____ Exercise materials

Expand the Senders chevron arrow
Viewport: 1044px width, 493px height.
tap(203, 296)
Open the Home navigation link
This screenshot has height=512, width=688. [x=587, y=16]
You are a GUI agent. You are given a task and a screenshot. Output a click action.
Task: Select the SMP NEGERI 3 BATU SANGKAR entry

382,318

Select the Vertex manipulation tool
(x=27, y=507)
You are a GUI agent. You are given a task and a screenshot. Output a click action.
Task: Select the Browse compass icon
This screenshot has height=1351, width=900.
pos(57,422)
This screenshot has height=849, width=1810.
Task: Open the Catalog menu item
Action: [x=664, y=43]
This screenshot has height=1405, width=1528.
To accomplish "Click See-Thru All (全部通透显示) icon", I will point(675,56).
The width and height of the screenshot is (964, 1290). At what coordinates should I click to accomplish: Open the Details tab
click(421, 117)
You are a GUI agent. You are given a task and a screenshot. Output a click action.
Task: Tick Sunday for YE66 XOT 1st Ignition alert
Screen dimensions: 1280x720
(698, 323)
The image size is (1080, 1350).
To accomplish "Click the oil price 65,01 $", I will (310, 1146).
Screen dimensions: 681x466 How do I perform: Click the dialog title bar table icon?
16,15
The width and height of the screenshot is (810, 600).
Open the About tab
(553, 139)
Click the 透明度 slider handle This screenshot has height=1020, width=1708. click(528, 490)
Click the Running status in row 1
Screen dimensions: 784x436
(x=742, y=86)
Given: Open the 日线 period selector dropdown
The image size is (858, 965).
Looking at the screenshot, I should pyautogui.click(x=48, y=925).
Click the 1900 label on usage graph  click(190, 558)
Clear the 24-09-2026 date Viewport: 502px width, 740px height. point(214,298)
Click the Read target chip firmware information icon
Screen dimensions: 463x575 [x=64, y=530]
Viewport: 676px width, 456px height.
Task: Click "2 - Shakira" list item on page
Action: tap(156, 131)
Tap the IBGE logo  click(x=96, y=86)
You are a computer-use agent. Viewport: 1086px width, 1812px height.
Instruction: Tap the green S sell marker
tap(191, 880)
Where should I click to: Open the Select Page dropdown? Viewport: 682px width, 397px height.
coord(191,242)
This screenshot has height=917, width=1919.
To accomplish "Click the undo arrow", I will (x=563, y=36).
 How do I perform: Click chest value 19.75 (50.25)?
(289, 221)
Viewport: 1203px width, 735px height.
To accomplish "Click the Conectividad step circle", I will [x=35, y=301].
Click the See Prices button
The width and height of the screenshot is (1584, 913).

________

What is being asked :: Identify each line in the entries with the word "arrow" and copy it.

Exercise result ::
Expand the Senders chevron arrow
To accomplish "Click the undo arrow", I will (x=563, y=36).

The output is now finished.